_PROBLEM DESCRIPTION:_
Return the lines below unchanged, but leave out the pictures.

_TASK INPUTS:_
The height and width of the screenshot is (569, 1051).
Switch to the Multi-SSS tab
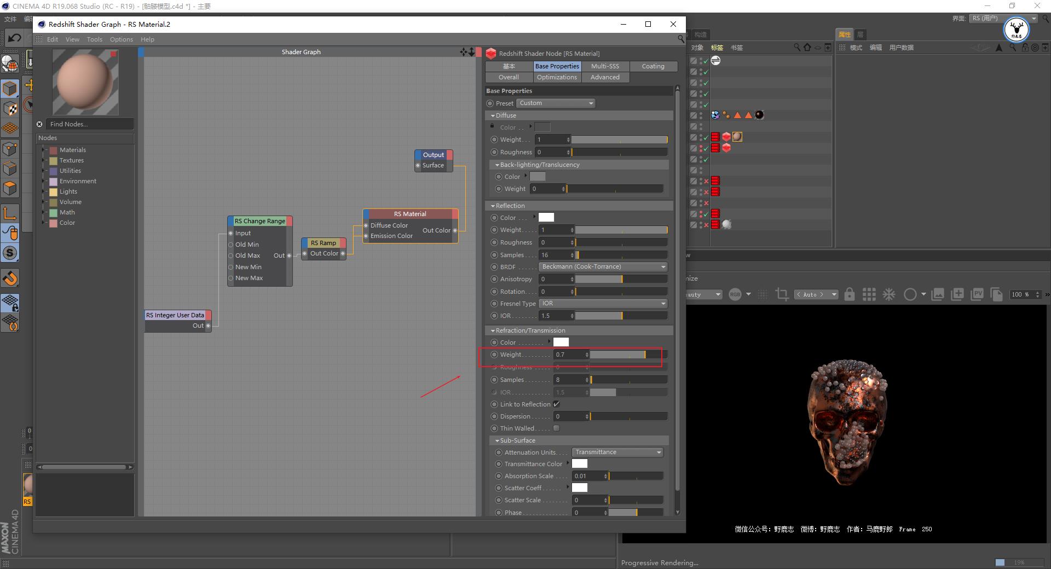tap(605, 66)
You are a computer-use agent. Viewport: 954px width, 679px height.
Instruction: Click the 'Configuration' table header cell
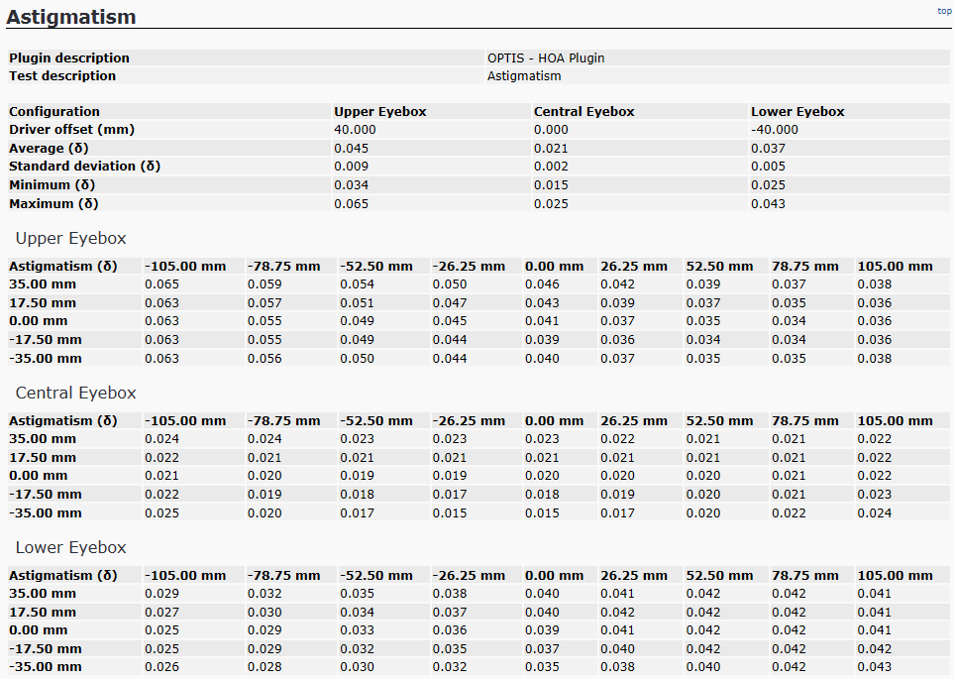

_FINISHED EXERCISE:_
The height and width of the screenshot is (569, 1051).
Switch to the Multi-SSS tab
tap(605, 66)
You are a computer-use agent. Viewport: 954px width, 679px height.
Instruction: Click the 'Configuration' table header cell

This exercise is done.